The army said it has killed at least 54 militants in clashes since Saturday, largely in retaliatory actions, but the increased deployments added to a tense atmosphere.
Thousands of villagers streamed out of Macha Mandakhel village, 40 km west of Miranshah, after the army warned it would be cracking down in the wake of an attack on a convoy which killed 12 soldiers last week.
Movements of military and paramilitary convoys in and around Miranshah and Mir Ali towns had become more regular, while checkposts had been reinforced. Soldiers, fearful of suicide attacks, have opened fire on cars approaching their checkposts too fast.
The main road connecting the tribal region with the rest of Pakistan was blocked by security forces after militants fired rockets on Esha checkpost near Miranshah.
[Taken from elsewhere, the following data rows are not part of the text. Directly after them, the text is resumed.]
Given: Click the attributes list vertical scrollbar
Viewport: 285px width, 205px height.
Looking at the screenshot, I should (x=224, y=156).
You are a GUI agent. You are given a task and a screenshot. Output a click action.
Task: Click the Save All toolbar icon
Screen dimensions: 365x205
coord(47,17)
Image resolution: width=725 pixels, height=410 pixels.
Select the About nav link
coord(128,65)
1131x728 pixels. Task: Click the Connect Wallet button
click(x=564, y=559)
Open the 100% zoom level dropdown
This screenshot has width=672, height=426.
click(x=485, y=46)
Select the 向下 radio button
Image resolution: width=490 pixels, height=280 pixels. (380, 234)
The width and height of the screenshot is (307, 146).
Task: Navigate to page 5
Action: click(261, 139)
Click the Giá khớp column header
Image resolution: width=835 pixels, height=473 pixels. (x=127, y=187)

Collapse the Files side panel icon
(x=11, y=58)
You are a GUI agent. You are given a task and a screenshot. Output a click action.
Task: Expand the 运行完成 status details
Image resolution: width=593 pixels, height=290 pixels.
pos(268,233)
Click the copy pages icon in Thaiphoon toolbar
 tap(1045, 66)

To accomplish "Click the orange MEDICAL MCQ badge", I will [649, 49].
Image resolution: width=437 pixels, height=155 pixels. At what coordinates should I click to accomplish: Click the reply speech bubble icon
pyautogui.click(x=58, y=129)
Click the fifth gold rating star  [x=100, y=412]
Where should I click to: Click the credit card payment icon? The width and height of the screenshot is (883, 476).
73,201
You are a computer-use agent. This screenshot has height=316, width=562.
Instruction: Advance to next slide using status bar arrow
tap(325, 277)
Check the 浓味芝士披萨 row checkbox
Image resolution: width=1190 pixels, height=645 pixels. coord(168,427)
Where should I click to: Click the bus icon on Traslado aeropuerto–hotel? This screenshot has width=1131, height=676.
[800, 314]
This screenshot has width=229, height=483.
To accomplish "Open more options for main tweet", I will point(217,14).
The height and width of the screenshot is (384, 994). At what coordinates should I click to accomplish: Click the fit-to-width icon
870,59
“We’re so scared. This time, the situation is worse than last year. In the past, we used to go with our family and children to Bannu city but now, it is not safe there either,” said Noor Ahmed Khan, a shopkeeper in Miranshah’s main bazaar.
In the towns, militants who had roamed around the main bazaars in four-wheel-drive vehicles with tinted glass windows were spotted less often.
Ejaz Haider, a writer and editor explained the causes of terrorism in Pakistan in a better way. According to him, it is all too tempting to be tactically brilliant while losing the larger strategic focus. What needs to be discussed — and at multiple levels — is the cost of keeping certain intelligence assets: does the cost exceed the benefit; what is the nature of such assets; is there absolutely no other policy approach and so on
The one-legged Pakistani Taliban commander, Abdullah Mehsud, is dead, reported to have killed himself July 24 by detonating a hand grenade to avoid capture when intelligence agents closed in on the house where he was hiding. The house, in Balochistan’s northwestern Zhob district, just south of South Waziristan, belonged to Sheikh Ayub Mandokhel, a leader of Maulana Fazlur Rehman’s Jamiat Ulema-e Islam. Mehsud’s two brothers and a third Taliban leader were arrested.
These are now known facts. But recapping them is important because of the pointers they contain. Consider.
Mehsud was intercepted while returning from Afghanistan through the Zhob corridor. Anyone with even little knowledge of intelligence work would know that this kind of operation is not serendipitous — i.e., the security forces did not just chance upon him. Quite the contrary. They were monitoring his movement, had the means to keep the trail hot and got him when he entered Pakistan and was relaxing in transit before crossing north into South Waziristan.